🤖 AI Summary
This work addresses the challenge of simultaneously achieving computational efficiency, low memory overhead, and clear community structure in large-scale graph layout. The authors propose a force-directed layout algorithm based on sparse negative sampling, which innovatively integrates a linearity-weighted t-distribution repulsion model with an edge-centric negative sampling mechanism. This approach enhances cluster separation while preserving local neighborhood structure, all without requiring complex auxiliary data structures. Leveraging lock-free bundled parallelism and GPU acceleration, the algorithm substantially reduces memory consumption and improves optimization efficiency. Experiments on twelve large-scale graphs demonstrate that the method reduces memory usage by 72% on average and produces high-quality layouts for graphs with up to 4 million nodes and 34 million edges in under 10 seconds, outperforming existing state-of-the-art approaches.
📝 Abstract
Force-Directed Placement (FDP) is a widely used approach for network visualization, yet scaling it to massive graphs while preserving clear community structures remains a major computational and visual challenge. Existing approximation methods often rely on auxiliary data structures (e.g., spatial trees), which introduce substantial memory overhead; furthermore, traditional power-function-based forces frequently fail to separate dense clusters effectively. In this paper, we present a negative sampling-based algorithm that achieves O(|E|) time complexity with a low memory footprint, without requiring complex multi-level representations.
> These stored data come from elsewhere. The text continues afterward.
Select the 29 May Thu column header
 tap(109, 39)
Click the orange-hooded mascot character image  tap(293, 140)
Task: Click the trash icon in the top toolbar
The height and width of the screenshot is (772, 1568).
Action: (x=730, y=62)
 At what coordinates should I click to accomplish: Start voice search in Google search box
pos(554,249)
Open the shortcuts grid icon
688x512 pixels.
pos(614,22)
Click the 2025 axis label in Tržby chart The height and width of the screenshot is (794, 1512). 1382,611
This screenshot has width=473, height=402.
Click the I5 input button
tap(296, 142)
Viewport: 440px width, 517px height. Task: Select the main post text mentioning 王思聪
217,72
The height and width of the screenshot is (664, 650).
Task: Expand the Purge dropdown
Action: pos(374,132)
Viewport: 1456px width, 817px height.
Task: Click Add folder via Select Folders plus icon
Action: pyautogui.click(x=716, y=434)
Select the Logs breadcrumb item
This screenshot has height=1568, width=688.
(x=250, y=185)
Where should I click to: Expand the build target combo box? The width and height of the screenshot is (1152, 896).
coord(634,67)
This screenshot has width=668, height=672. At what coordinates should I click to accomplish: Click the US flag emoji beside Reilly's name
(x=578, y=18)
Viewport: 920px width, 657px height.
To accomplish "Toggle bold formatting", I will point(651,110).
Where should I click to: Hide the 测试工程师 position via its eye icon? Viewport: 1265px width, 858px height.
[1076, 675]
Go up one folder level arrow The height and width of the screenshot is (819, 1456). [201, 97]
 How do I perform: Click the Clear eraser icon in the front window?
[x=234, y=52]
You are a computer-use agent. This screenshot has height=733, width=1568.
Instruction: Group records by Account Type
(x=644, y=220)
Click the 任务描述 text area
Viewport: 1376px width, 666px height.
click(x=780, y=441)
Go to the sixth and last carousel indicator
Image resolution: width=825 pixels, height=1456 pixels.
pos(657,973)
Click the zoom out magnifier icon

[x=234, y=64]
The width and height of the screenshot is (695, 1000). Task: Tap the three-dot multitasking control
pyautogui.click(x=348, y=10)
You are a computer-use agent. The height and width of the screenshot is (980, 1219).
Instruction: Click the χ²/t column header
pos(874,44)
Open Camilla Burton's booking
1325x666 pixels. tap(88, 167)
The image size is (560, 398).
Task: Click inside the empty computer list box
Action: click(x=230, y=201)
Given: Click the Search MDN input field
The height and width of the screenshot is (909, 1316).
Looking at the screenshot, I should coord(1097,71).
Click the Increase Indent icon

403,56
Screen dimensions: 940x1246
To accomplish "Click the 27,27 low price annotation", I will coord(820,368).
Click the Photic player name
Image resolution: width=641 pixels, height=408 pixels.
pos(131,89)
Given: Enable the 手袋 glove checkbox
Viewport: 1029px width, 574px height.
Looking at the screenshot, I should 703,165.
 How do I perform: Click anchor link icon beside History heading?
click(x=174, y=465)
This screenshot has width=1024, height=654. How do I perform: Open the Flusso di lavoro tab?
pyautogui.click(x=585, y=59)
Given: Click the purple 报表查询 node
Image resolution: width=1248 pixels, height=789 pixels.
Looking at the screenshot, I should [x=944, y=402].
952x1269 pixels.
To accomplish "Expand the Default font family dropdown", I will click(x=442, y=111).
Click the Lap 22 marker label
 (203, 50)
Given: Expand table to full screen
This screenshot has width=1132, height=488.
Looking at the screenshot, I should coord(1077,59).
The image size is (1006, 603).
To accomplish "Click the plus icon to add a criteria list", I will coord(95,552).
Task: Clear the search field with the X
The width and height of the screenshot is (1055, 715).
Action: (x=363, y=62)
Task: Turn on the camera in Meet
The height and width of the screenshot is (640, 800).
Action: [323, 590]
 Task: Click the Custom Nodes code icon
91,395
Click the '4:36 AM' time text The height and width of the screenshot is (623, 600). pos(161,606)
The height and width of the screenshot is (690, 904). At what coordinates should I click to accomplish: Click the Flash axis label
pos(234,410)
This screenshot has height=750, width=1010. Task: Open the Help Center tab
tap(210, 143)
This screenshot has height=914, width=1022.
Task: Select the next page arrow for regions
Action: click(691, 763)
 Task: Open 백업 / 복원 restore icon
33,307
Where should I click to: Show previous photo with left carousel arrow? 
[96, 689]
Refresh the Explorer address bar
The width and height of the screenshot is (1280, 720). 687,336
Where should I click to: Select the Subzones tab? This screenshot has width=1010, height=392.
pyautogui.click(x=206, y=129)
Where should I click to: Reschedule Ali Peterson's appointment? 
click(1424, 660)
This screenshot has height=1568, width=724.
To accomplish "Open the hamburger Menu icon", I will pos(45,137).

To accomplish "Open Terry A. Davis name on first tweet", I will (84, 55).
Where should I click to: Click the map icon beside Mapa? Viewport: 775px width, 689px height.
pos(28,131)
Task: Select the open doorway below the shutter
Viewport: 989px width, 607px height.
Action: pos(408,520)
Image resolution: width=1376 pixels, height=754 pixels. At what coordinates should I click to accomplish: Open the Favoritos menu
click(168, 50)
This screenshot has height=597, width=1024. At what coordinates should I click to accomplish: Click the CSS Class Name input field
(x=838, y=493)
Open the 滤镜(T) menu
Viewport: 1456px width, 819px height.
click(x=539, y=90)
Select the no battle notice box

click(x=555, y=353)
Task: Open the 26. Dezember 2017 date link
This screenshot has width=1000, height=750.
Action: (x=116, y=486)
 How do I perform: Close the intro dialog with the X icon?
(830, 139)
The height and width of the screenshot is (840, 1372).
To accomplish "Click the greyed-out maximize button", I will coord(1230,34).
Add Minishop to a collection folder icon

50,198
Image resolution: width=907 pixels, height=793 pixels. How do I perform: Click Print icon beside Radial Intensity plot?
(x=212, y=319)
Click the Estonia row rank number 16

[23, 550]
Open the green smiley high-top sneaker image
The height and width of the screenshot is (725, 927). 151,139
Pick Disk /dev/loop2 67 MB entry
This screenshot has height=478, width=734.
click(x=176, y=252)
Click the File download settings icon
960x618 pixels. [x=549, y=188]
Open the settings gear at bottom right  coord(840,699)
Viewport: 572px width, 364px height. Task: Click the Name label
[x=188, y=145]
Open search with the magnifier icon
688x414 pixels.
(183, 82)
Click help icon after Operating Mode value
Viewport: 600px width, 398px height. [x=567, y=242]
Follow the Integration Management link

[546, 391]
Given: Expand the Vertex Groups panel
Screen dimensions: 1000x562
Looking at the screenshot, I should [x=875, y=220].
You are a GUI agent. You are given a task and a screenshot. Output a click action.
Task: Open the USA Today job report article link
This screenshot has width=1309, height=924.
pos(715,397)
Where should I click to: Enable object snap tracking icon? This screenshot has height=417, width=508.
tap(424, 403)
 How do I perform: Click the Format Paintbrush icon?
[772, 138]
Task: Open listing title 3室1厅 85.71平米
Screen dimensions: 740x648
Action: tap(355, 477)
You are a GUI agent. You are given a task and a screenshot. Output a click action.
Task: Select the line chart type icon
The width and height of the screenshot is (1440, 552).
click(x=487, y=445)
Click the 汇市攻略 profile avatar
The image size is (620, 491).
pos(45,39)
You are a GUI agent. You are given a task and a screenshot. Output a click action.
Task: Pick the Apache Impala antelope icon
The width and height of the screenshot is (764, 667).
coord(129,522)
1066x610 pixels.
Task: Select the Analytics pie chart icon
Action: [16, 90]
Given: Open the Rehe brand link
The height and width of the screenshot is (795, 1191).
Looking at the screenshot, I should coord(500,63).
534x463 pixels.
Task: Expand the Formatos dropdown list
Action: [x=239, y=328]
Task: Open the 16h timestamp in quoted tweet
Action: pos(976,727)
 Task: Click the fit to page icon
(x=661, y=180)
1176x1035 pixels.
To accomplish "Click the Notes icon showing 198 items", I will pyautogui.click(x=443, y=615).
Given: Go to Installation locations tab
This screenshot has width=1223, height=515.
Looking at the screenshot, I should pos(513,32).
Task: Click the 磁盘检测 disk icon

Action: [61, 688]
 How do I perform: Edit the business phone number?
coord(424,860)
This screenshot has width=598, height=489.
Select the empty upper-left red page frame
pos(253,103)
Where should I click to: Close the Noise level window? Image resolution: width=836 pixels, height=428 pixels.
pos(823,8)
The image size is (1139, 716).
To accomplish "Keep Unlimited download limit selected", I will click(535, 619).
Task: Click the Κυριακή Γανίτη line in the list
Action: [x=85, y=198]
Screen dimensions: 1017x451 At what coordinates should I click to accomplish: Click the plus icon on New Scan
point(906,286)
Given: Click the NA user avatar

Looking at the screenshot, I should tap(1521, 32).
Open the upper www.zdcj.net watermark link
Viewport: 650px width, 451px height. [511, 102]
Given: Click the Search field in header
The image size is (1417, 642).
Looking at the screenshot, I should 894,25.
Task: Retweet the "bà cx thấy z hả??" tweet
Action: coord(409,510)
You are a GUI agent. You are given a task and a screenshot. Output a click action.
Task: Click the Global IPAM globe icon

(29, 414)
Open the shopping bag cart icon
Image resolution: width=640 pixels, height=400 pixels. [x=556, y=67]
In a first step, we introduce a linearly normalized degree-weighting scheme, which, combined with short-range bounded $t$-distribution forces, effectively untangles dense structures and enhances visual cluster separation. To optimize for this formulation efficiently, we introduce an edge-centric negative sampling strategy that naturally reconstructs the global degree-weighted objective. Furthermore, we design a lock-free, bundle-based parallelization scheme that leverages the sparsity of stochastic updates to achieve significant speedups while mitigating access conflicts. Comprehensive evaluations on 12 large-scale graphs demonstrate that the proposed method outperforms state-of-the-art algorithms in neighborhood preservation and cluster separation. Compared to existing baselines, our method reduces memory consumption by 72% on average and leverages simple GPU parallelism to generate a high-quality layout for a graph with 4 million nodes and 34 million edges in below 10 seconds.